*Challenges*:
• 1. Using the CVS message, decide whether each statement is true, answering yes or no and quoting the words of the CVS message that settle it: (a) The reply says CVS could offer ignoring local changes as an option. (b) The reply calls dealing with alternative files in normal compiled code development usually very trivial. (c) In the command example, local.c is compiled into local.o.
• 2. Please retype the records without any change, starting with the line that contains "Given: Add a new channel with the plus icon" and going on through the line that contains "will (x=30, y=47).".

2003-04-02 Thread Greg A. Woods
[ On Wednesday, April 2, 2003 at 11:37:39 (-0600), Wade Williams wrote: ]
 Subject: Re: Ignore local changes?

 
  Yes there is:  Do not ever modify the CVS controlled file!
 
  Always, and only ever, modify a copy of any file if you don't want CVS
  to see your changes to it!
 
  I.e. this is a build system problem, not a CVS problem.
 
 
 No, it's not a CVS problem.
 
 However, CVS could make life easier with this as an option.

No, CVS cannot make this an option.  Anything you suggest would, BY
DEFINITION, subvert all the efforts CVS goes to to try to keep the
integrity of its view of your working directory intact!

If you want to modify a file and you don't want CVS to see those
modifications then you _ABSOLUTELY_MUST_ make those modifications to a
file which CVS does not manage -- e.g. a copy of the file with a new
name that CVS does not see.

If your build system can't easily be adjusted to deal with an
alternative file like this then that's problem with your build system,
not with CVS.  Dealing with alternative files in normal compiled code
development is usually very trivial:

$ cp file.c local.c
$ vi local.c
$ cc -c local.c -o file.o
$ make

If you can't remember that you've made a special modified version of
file.o then you shouldn't even be thinking of doing what you suggest --
you should just modify file.c directly and learn to more carefully
inspect your changes before you commit them (and of course only commit
those that you really want to commit)!

*Records*:
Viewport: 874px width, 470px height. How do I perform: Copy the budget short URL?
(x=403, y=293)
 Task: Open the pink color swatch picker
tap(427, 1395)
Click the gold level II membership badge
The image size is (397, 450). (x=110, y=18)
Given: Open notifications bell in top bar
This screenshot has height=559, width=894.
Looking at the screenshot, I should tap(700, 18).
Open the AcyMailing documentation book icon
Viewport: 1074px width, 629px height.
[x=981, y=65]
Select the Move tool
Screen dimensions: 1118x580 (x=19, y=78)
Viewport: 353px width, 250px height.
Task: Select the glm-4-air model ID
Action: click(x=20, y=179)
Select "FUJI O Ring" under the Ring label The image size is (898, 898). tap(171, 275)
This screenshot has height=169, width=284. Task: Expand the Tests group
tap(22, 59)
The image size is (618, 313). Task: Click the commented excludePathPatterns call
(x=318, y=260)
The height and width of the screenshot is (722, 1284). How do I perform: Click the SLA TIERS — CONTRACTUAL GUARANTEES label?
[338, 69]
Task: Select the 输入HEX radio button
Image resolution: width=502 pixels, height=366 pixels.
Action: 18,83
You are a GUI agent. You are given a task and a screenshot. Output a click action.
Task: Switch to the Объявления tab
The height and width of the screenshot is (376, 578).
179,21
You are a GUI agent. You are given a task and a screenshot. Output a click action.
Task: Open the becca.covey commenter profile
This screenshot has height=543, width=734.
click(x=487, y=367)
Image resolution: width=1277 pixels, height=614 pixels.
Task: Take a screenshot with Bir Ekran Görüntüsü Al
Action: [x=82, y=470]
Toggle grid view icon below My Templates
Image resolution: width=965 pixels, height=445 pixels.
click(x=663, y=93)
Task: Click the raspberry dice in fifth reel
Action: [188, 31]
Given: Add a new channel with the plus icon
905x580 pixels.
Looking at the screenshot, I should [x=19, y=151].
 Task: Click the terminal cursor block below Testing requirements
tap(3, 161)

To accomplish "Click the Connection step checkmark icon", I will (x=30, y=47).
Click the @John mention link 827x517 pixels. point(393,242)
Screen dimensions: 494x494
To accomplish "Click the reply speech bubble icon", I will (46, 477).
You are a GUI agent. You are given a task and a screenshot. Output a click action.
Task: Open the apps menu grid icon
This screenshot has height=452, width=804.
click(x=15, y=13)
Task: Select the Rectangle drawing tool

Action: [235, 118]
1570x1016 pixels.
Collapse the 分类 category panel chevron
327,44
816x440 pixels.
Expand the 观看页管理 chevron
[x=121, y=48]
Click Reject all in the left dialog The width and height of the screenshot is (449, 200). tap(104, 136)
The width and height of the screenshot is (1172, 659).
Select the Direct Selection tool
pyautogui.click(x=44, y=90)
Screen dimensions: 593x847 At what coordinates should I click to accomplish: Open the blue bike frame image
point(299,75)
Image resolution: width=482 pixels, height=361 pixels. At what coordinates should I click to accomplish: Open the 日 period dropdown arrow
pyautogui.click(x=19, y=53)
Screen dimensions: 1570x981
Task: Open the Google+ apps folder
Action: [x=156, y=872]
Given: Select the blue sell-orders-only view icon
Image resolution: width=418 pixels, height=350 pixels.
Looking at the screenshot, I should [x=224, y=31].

*Full answers*:
• 1.
(a) No: "No, CVS cannot make this an option."
(b) Yes: "Dealing with alternative files in normal compiled code development is usually very trivial"
(c) No: "$ cc -c local.c -o file.o"

• 2.
Given: Add a new channel with the plus icon
905x580 pixels.
Looking at the screenshot, I should [x=19, y=151].
 Task: Click the terminal cursor block below Testing requirements
tap(3, 161)

To accomplish "Click the Connection step checkmark icon", I will (x=30, y=47).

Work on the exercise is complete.